In everything from the start of the listing down to the line containing "Looking at the screenshot, I should 1450,263.", swap "dropdown" for "drop-down list" and leave all else unchanged.
──────── PROVIDED RECORDS
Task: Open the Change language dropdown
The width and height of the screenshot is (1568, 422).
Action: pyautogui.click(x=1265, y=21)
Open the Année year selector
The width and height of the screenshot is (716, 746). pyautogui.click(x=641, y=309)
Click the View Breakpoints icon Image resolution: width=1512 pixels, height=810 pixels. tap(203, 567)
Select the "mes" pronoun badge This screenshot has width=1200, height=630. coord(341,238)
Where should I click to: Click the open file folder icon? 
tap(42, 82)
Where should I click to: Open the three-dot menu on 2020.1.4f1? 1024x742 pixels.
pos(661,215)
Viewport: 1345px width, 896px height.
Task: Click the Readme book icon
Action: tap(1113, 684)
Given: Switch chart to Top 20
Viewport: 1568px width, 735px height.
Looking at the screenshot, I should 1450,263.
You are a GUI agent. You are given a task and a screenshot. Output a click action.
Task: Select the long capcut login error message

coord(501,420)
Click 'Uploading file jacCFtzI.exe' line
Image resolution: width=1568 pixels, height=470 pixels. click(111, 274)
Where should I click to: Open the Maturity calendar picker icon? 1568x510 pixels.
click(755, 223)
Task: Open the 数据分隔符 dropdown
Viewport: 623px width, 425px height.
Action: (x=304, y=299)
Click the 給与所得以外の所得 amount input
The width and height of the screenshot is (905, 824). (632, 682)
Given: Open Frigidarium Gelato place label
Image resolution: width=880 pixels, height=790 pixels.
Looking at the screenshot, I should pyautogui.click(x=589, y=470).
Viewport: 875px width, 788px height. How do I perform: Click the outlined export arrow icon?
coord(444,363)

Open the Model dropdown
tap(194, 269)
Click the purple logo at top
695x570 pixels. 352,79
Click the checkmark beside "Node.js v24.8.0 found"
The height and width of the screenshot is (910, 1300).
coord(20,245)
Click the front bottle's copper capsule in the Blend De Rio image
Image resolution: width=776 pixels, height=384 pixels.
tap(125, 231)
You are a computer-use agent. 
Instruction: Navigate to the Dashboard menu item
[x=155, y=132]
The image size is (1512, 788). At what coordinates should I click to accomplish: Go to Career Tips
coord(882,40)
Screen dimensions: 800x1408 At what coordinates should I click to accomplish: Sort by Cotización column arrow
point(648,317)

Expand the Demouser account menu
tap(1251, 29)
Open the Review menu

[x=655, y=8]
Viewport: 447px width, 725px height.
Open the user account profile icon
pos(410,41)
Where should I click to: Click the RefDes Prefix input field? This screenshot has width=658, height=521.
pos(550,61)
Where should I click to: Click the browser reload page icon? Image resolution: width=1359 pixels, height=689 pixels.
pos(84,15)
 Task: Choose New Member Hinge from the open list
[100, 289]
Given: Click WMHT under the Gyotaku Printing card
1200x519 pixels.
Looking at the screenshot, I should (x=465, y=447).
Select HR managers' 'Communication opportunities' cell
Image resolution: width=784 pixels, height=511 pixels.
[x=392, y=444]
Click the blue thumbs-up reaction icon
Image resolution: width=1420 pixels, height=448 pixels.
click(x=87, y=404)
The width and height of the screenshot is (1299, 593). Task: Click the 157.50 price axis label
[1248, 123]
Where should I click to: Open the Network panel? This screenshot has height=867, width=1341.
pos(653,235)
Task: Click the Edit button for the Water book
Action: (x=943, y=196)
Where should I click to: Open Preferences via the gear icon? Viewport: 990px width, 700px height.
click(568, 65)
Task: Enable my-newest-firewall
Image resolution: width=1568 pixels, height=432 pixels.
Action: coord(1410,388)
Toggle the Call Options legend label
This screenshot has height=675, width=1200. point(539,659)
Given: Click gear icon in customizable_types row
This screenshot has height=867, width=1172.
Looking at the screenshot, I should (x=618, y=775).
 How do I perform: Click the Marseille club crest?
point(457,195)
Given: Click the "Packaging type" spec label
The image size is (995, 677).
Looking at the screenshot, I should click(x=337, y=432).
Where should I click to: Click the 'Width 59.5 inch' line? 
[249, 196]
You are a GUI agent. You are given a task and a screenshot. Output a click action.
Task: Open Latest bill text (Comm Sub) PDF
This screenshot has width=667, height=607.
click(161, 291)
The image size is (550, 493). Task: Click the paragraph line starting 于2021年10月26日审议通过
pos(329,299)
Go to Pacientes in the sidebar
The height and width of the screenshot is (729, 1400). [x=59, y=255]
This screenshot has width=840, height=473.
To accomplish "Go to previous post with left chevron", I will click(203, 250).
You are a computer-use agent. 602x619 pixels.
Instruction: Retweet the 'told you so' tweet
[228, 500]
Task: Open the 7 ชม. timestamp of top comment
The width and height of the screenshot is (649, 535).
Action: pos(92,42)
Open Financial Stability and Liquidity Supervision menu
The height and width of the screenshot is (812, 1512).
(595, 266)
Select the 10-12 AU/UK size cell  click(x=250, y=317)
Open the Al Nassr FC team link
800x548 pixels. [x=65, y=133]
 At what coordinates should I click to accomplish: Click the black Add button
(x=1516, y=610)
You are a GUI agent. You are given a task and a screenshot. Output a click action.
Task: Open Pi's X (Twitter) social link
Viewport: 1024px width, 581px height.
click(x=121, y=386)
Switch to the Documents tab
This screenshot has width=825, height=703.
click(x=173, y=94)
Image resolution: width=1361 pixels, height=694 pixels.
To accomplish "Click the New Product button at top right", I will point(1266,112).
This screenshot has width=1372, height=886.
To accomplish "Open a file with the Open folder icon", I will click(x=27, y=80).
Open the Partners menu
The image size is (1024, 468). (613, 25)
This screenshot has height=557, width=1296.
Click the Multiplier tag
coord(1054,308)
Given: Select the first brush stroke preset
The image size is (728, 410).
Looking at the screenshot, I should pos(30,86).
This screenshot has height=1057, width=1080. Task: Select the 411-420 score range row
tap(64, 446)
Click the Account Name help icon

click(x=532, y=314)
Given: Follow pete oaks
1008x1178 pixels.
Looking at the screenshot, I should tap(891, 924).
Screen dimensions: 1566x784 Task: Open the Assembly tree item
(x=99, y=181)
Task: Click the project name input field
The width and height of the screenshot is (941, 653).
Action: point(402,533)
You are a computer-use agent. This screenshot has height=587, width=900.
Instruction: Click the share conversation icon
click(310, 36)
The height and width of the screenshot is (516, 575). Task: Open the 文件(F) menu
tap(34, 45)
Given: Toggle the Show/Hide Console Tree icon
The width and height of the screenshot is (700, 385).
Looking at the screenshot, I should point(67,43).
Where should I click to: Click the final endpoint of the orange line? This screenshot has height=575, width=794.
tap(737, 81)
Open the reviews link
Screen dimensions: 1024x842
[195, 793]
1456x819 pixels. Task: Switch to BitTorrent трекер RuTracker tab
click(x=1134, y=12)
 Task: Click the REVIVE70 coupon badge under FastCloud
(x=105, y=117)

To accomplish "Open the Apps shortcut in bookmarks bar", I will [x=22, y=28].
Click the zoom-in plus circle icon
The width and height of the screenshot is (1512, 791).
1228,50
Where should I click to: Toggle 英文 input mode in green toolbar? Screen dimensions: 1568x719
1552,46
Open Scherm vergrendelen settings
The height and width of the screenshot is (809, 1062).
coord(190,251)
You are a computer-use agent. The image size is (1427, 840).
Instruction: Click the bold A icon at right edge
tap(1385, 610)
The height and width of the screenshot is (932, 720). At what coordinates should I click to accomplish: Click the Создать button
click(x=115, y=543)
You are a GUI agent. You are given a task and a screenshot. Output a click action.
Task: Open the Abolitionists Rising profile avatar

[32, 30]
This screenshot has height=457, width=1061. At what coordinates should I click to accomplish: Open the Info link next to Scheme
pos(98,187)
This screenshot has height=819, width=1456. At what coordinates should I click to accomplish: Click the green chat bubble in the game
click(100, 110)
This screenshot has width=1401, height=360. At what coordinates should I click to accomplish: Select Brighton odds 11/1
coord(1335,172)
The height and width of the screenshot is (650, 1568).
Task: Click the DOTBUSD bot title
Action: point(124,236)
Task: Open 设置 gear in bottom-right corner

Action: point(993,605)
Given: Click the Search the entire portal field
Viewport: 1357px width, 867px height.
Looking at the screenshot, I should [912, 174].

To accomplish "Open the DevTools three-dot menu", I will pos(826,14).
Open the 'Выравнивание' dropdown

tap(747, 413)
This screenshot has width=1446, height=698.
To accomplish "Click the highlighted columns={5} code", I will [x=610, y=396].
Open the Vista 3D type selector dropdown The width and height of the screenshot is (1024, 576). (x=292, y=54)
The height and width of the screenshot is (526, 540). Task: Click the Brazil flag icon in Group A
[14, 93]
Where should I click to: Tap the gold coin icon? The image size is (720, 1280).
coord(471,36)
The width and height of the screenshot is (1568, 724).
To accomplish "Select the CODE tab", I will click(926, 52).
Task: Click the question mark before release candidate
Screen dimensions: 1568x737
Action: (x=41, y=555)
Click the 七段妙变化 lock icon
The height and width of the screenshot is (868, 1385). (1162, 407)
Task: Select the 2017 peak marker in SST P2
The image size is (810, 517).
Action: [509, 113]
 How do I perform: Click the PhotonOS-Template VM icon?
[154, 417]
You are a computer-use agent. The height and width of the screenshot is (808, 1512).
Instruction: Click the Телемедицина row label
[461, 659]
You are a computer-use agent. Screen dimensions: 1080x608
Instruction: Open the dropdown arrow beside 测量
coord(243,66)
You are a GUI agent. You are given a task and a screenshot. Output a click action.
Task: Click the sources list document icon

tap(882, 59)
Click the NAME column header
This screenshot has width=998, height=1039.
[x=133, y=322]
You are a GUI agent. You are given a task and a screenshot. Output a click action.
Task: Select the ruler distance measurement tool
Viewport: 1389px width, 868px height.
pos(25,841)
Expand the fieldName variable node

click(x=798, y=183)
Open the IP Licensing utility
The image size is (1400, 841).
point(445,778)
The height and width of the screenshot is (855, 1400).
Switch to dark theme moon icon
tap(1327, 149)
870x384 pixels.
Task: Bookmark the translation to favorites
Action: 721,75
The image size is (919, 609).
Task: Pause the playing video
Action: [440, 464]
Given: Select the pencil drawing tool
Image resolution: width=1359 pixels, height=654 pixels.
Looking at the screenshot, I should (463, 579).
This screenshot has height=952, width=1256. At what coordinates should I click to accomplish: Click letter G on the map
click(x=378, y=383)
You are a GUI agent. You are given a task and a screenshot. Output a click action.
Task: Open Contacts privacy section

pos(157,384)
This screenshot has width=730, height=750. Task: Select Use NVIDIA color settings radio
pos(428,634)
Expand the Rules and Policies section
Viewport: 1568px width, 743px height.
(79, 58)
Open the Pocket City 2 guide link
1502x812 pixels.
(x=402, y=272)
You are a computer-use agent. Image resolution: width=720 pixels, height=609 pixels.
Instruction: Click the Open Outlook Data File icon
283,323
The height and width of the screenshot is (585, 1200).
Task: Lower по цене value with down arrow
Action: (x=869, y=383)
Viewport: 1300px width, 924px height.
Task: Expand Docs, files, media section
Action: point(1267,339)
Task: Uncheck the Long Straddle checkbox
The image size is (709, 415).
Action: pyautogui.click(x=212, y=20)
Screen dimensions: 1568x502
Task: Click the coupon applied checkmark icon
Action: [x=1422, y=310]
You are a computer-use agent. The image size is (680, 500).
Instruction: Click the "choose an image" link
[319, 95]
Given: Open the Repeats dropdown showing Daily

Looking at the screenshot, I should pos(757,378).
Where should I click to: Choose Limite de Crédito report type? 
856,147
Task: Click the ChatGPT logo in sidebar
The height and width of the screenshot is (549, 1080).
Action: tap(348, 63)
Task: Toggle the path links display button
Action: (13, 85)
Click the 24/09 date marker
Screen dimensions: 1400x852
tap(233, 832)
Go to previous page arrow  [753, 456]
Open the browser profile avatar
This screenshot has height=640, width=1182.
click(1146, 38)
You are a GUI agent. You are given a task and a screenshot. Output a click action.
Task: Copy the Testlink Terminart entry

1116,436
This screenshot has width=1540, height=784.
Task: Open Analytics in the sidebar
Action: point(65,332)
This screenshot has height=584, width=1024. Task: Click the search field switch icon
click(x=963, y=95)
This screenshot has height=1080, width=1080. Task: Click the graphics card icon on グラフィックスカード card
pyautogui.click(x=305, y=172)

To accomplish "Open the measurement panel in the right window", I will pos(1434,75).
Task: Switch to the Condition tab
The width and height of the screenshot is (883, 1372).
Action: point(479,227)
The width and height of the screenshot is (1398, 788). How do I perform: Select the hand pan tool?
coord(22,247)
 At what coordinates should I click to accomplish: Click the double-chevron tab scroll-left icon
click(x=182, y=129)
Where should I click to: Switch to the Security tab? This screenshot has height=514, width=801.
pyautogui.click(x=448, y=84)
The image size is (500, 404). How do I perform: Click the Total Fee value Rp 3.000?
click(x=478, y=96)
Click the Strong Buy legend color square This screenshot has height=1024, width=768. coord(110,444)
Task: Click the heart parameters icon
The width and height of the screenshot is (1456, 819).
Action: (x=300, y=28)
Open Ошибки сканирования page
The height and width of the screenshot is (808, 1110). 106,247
────────────────
◆ FINISHED EXERCISE:
Task: Open the Change language drop-down list
The width and height of the screenshot is (1568, 422).
Action: pyautogui.click(x=1265, y=21)
Open the Année year selector
The width and height of the screenshot is (716, 746). pyautogui.click(x=641, y=309)
Click the View Breakpoints icon Image resolution: width=1512 pixels, height=810 pixels. tap(203, 567)
Select the "mes" pronoun badge This screenshot has width=1200, height=630. coord(341,238)
Where should I click to: Click the open file folder icon? 
tap(42, 82)
Where should I click to: Open the three-dot menu on 2020.1.4f1? 1024x742 pixels.
pos(661,215)
Viewport: 1345px width, 896px height.
Task: Click the Readme book icon
Action: tap(1113, 684)
Given: Switch chart to Top 20
Viewport: 1568px width, 735px height.
Looking at the screenshot, I should 1450,263.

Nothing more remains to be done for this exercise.